A short rule about when to step through code versus when to read it.

Contents
  1. What I do before the debugger
  2. When I open the debugger
  3. What I have noticed

The debugger is my last resort, not my first. I have spent a fair amount of time, over the years, watching the wrong people use it as a first resort and watching the right people barely use it at all.

What I do before the debugger#

I read the code. Slowly, top to bottom, for the function involved. If I can build a mental model of what the function thinks it is doing, I find the bug about 80% of the time without running anything.

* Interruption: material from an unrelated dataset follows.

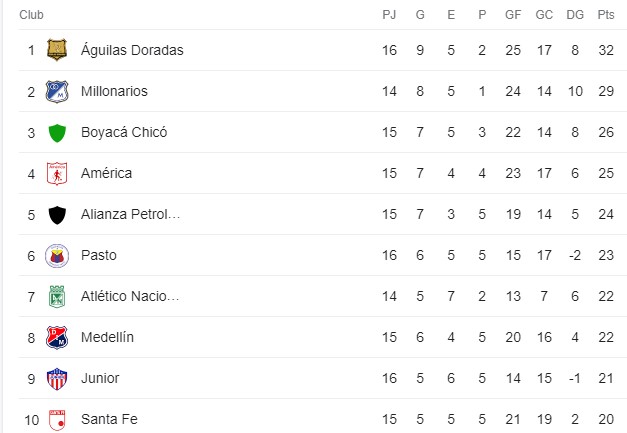Open the truncated Alianza Petrol… team name
Viewport: 627px width, 433px height.
pyautogui.click(x=130, y=214)
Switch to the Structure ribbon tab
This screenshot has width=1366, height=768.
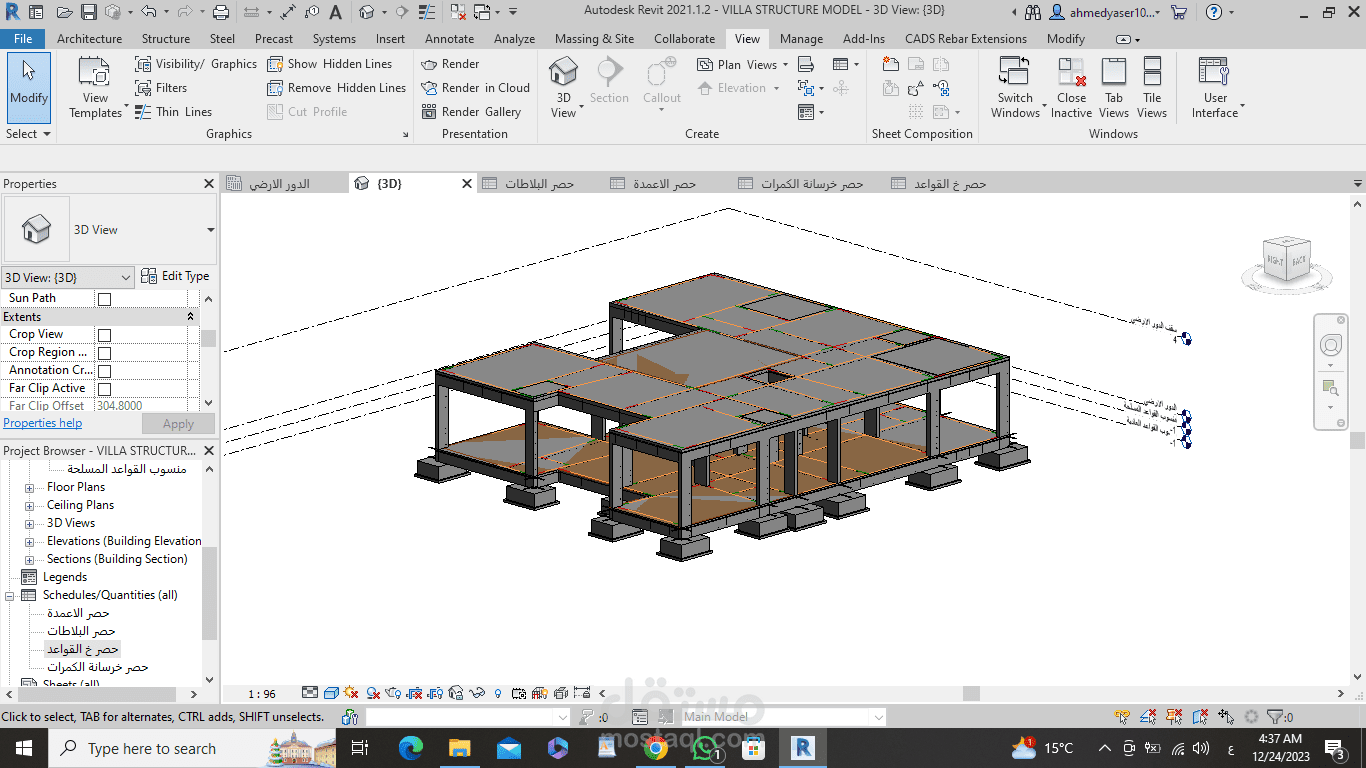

Then I print. Not a logger framework. Plain print. I add the absolute minimum number of print statements that would let me test the mental model I just built. If the prints contradict my model, I either had the wrong model or there is a subtler bug than I expected.

When I open the debugger#

When the print statements have given me an answer I cannot believe. When the bug crosses three function boundaries and I have lost track of which state I am in. When the stack trace points somewhere that makes no sense without seeing the state at the moment of the call.

In short: when I need to be in the program rather than read it.

What I have noticed#

The temptation to start with the debugger correlates inversely with how well I understand the code. The afternoons I jumped into the debugger first were almost always afternoons where I had not done the reading. The debugger felt fast at the time. The reading would have been faster.